## AIM OF THE EXERCISE
Pick out all lines with the word "text" from the records that follow.

*** Opening SUPPLIED MATERIAL ***

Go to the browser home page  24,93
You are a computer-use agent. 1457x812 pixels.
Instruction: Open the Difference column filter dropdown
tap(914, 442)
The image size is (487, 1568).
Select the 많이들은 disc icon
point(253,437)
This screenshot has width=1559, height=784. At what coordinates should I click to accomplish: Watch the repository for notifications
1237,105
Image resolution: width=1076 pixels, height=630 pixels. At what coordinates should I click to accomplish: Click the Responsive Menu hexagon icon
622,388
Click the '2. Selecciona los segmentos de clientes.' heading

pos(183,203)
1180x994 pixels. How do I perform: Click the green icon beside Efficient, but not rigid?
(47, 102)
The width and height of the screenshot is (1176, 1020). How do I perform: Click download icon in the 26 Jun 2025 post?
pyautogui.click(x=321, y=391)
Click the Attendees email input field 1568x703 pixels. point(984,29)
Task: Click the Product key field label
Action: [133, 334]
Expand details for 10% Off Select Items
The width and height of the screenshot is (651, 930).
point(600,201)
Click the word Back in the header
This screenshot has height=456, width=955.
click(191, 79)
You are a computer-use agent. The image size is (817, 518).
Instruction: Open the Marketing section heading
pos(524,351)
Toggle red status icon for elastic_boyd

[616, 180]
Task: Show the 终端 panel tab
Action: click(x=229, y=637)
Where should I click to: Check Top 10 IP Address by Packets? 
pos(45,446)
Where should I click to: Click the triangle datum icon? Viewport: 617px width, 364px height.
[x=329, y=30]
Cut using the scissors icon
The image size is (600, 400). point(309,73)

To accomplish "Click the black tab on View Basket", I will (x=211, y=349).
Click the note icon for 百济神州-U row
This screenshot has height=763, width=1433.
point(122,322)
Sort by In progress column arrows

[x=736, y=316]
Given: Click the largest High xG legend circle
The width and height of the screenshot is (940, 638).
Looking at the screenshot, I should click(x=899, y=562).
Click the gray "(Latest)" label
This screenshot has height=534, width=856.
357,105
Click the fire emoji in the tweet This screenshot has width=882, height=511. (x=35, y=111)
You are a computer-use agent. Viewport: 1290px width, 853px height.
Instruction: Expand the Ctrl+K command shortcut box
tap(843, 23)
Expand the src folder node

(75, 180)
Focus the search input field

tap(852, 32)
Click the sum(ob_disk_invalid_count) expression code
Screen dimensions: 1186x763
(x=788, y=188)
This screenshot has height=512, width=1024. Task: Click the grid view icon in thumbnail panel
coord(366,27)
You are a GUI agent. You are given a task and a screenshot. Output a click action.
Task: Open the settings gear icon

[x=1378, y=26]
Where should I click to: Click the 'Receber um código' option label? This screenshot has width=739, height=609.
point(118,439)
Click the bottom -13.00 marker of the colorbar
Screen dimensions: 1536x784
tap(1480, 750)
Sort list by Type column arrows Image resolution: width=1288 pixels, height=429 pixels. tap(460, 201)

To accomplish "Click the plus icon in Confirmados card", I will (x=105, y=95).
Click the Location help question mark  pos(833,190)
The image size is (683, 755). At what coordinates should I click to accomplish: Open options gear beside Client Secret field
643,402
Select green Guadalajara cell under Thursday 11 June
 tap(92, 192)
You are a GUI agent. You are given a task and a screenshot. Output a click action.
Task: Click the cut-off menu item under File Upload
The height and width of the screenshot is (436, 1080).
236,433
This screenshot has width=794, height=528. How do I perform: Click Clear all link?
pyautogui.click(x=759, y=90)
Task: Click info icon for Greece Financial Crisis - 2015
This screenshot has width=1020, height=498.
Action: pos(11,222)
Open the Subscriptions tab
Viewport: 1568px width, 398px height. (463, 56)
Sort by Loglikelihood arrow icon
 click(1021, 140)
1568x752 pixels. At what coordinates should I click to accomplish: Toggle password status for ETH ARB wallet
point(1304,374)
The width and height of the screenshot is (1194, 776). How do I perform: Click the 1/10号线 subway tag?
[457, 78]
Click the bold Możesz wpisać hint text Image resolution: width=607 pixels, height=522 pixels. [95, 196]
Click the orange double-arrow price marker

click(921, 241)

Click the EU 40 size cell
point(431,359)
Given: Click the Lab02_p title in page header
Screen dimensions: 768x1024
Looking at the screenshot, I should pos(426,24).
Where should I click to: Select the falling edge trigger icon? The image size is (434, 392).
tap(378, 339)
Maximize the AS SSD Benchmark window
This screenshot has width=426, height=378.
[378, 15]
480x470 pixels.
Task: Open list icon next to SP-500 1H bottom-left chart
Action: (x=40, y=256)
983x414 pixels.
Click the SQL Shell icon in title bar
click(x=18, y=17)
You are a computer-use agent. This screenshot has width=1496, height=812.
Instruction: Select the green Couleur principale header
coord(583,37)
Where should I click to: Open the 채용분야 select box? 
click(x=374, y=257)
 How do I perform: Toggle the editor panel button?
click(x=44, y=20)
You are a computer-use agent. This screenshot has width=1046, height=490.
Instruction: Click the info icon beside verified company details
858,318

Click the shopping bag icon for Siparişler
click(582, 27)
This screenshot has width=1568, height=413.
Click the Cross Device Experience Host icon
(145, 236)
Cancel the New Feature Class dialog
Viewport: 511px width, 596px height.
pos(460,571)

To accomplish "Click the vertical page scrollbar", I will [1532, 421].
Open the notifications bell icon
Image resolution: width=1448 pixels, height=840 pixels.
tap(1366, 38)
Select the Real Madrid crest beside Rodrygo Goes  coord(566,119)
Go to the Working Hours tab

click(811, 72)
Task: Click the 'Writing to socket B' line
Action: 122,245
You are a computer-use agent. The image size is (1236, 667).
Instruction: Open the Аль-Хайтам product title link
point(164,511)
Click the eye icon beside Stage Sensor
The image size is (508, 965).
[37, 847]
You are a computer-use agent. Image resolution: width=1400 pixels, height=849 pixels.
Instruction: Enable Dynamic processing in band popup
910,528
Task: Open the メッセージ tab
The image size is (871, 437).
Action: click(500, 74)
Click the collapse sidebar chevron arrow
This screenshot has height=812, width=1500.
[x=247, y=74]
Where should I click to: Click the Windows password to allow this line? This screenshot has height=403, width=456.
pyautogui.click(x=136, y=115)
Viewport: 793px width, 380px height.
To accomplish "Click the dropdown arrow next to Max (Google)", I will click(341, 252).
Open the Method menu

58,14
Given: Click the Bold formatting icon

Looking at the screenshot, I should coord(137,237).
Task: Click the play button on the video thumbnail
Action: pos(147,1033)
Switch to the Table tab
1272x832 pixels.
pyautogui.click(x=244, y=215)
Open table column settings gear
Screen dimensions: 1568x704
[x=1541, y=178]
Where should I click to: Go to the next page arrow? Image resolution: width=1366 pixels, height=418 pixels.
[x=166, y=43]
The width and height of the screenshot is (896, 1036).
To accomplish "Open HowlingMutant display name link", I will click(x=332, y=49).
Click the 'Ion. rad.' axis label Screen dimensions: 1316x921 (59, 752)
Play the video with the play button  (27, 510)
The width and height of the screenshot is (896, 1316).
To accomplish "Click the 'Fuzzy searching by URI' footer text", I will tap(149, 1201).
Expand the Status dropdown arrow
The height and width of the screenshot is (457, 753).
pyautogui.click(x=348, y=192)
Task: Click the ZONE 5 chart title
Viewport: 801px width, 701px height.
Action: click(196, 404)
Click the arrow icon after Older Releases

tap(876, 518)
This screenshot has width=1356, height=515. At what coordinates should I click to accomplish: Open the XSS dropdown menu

*** Closing SUPPLIED MATERIAL ***

## ANSWER FOR THIS EXERCISE
Click the bold Możesz wpisać hint text Image resolution: width=607 pixels, height=522 pixels. [95, 196]
To accomplish "Click the 'Fuzzy searching by URI' footer text", I will tap(149, 1201).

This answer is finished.